Closed pawelqs closed 4 years ago
Ok, I have found CLI script ;) Information about it could be added in readme :)
Still having a problems with running command line GinkGo.
First, what I noticed:
In ginkgo/cli/ginkgo.sh --input path/to/bed/files --genome hg19 --binning variable_500000_101_bowtie
path/to/bed/files can not be ralative. Otherwise, process.R script fails on setwd(user_dir) (line 67)
last line of ginkgo.sh must be changed into:
tar -czf ${DIR_INPUT}/archive.tar.gz --exclude '*.bed' --exclude '*.bed.gz' --exclude '*.tar.gz' -C ${DIR_INPUT} ${DIR_INPUT}/*
, otherwise script fails.
The problem that I have now is that in the output files samples are not identified by filenames, but by numbers. How can I know which number refers to which sample? I have found out that temporary {filename}_mapped files created in line 137 ginkgo.sh script have headers like this: /home/pkus/ginkgo_test/temp. I cannot guess how to make it using proper filenames.
Got it!
ginkgo.sh, line 136:
${DIR_SCRIPTS}/binUnsorted ${DIR_GENOME}/${BINNING} ${NB_BINS} <(${Z}cat ${file})

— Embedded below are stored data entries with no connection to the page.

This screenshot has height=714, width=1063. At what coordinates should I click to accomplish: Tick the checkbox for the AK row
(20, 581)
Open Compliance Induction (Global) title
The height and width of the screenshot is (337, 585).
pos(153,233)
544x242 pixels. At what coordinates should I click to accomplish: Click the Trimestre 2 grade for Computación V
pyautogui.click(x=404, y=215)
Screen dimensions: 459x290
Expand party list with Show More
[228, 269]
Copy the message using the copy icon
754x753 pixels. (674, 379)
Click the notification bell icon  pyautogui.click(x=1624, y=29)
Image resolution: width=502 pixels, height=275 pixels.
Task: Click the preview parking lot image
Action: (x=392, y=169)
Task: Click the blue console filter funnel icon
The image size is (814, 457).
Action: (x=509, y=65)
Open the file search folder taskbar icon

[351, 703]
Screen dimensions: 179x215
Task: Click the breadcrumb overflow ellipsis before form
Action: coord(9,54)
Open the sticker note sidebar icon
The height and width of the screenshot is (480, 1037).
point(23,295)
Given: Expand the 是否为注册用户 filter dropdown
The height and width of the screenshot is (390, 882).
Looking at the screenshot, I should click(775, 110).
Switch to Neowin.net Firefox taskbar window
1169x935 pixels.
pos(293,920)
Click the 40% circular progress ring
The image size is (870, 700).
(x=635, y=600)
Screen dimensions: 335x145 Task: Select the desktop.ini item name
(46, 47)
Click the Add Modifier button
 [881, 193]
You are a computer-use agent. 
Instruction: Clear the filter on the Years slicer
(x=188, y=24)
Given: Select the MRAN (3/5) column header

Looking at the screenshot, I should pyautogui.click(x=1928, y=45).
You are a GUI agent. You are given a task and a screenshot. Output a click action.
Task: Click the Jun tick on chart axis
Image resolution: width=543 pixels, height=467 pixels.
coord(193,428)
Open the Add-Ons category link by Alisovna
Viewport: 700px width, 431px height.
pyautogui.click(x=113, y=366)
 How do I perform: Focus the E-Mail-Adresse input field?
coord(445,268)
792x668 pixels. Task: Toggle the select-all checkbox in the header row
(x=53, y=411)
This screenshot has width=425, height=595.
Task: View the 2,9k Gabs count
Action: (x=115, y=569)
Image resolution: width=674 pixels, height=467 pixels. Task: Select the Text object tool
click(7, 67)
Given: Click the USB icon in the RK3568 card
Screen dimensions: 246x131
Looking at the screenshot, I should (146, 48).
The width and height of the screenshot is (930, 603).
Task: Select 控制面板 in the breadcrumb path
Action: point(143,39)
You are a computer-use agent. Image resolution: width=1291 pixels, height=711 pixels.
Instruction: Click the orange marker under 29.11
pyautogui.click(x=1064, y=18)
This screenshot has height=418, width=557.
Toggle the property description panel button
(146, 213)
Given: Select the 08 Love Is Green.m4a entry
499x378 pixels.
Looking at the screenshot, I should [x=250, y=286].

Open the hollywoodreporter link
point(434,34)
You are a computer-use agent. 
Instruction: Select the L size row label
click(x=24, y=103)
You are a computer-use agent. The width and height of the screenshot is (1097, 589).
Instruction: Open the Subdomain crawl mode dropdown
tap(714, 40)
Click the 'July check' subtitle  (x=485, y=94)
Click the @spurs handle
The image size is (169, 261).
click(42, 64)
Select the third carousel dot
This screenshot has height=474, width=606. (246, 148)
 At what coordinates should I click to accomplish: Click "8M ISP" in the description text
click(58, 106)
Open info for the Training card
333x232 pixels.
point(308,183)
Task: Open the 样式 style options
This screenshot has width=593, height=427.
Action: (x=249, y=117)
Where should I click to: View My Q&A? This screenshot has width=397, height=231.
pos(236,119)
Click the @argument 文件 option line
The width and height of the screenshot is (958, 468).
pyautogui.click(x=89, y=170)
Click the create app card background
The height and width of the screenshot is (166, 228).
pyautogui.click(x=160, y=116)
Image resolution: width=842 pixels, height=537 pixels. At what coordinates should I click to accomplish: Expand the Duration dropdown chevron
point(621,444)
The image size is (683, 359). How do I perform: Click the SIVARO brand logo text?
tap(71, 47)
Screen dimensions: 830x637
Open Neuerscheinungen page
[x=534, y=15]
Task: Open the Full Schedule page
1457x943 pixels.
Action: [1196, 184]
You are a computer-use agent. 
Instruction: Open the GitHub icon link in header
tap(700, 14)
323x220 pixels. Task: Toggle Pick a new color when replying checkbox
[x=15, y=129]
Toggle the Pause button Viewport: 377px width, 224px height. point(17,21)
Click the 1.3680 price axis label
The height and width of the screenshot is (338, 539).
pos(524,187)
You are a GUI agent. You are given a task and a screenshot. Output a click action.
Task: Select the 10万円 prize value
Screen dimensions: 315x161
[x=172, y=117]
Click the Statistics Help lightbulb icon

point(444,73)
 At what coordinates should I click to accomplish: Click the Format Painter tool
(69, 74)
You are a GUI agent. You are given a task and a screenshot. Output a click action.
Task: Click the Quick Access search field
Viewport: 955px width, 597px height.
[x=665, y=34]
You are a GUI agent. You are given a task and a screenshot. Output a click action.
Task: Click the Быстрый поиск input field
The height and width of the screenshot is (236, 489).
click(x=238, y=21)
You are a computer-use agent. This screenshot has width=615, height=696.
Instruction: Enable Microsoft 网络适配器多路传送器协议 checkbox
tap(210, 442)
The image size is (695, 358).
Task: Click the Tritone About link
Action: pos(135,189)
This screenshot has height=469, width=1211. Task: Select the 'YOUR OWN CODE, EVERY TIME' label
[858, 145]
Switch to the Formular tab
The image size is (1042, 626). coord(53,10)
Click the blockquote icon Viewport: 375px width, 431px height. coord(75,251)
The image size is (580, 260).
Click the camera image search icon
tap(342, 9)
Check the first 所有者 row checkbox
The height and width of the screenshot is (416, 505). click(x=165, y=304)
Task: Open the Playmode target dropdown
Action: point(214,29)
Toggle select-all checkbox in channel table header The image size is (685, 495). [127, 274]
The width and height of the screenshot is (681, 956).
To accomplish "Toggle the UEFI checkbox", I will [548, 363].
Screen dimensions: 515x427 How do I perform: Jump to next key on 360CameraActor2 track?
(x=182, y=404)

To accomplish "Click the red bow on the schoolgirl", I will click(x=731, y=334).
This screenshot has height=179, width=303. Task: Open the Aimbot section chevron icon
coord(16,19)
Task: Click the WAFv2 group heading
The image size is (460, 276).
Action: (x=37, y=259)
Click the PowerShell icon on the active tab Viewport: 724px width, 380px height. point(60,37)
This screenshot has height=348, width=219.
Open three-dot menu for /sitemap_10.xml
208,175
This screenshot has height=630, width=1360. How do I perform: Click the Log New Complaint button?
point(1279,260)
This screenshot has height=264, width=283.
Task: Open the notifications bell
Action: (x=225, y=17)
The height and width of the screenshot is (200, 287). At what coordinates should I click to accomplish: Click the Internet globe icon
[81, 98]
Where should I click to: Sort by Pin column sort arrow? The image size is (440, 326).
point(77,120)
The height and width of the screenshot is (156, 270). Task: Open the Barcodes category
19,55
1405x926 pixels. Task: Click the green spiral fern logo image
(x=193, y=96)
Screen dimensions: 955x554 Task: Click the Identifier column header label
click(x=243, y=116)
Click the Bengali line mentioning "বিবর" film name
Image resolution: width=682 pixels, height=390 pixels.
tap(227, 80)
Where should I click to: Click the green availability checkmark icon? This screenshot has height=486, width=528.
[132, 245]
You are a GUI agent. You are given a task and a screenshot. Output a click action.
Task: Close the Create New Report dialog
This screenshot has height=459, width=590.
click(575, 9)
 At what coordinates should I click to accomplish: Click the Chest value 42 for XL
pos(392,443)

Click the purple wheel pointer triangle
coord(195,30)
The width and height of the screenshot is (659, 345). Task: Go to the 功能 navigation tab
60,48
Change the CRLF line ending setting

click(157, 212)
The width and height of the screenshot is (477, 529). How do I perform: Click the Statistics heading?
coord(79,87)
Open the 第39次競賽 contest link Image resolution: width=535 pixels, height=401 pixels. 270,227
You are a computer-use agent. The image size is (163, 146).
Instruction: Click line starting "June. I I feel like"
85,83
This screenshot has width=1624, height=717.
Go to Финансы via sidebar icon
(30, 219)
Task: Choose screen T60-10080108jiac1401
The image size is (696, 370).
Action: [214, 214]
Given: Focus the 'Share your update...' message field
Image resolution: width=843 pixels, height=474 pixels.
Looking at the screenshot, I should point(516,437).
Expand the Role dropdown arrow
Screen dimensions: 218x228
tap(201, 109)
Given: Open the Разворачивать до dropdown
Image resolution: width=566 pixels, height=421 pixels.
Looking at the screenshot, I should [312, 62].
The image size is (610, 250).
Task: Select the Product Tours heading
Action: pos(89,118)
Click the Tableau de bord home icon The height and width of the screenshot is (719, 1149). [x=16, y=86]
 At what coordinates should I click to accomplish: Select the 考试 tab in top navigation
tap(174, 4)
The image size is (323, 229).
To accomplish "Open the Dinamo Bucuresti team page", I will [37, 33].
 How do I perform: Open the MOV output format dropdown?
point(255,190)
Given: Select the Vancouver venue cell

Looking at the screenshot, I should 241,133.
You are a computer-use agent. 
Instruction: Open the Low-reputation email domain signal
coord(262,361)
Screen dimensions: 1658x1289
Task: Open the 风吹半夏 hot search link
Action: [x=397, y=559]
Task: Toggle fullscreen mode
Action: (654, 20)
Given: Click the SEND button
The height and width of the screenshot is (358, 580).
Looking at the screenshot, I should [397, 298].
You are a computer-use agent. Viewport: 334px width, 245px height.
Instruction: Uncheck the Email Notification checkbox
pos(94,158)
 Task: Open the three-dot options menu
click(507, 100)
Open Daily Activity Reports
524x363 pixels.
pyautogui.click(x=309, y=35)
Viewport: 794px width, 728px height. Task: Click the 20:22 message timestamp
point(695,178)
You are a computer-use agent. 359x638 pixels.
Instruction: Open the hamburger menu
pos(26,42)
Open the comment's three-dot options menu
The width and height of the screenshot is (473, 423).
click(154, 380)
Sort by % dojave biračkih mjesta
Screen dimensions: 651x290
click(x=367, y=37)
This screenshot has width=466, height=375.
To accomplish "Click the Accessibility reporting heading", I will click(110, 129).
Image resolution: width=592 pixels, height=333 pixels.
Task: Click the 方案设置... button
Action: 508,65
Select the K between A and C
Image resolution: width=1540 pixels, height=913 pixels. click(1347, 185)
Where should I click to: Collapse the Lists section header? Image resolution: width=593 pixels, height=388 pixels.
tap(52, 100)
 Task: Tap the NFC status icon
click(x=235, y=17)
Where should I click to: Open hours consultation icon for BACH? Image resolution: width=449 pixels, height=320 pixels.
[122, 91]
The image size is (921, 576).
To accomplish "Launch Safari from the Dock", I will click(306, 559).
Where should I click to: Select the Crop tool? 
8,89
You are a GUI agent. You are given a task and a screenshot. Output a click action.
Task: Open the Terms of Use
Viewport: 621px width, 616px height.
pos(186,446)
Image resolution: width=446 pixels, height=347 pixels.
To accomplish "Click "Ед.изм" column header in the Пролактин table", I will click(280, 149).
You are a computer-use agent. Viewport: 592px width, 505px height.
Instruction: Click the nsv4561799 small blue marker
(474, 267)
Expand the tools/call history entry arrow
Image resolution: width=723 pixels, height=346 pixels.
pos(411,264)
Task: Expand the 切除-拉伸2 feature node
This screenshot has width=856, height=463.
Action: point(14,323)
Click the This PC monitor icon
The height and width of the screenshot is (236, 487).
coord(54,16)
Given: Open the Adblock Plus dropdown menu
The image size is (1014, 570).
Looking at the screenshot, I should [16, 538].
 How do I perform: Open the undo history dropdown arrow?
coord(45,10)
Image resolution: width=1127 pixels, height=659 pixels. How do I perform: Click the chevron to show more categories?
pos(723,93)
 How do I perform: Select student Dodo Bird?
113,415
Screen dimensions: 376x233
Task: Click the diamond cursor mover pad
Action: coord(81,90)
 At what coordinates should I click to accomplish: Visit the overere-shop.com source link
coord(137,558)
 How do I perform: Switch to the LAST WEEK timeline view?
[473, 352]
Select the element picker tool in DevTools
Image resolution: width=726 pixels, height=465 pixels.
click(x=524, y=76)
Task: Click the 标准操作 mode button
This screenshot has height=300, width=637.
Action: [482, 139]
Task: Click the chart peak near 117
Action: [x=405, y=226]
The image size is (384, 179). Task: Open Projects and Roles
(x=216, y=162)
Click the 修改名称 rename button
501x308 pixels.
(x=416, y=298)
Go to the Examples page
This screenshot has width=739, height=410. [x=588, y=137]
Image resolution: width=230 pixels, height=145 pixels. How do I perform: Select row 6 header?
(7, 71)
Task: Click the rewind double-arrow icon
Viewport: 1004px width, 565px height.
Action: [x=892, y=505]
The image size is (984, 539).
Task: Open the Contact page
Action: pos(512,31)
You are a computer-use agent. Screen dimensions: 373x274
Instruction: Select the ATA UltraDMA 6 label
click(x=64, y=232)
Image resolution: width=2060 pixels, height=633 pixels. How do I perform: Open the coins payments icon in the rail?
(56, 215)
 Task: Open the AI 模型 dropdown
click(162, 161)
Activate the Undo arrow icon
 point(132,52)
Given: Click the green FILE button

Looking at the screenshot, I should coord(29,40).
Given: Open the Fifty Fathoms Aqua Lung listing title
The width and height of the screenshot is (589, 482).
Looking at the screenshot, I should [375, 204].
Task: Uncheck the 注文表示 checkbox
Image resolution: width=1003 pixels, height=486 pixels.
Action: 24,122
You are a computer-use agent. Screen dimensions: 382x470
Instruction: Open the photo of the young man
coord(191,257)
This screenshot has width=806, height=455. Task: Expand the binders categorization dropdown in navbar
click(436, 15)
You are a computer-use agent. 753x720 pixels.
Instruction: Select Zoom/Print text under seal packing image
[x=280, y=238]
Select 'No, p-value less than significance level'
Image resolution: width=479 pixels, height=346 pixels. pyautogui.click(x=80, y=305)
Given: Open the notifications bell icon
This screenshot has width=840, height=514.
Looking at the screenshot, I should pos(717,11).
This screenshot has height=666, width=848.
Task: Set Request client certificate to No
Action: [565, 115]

echo ${file} | awk -F ".bed" '{print $1}'${file}_mapped
awk gets a string of concatenated filenames and cuts it on '.bed' extension. Unfortunatelly, I used 'bed' keyword in my path and the names became broken.
I am not a bash expert so I will not write the solution, but reading 'list' file with line endings and treating them as separators, followed by removing the .bed / .bed.gz extensions would result in desirable result without any error ;)
Regards, Paweł
I also found that GinkGo fails if diploid reference sample is given in a compressed file.
Best, Paweł
Hi!
I would like to integrate GinkGo into my workflow. I see that I can install GinkGo on my computer but can I run it from the command line? Or does it supply only the graphical interface? Or is there maybe any API to GinkGo?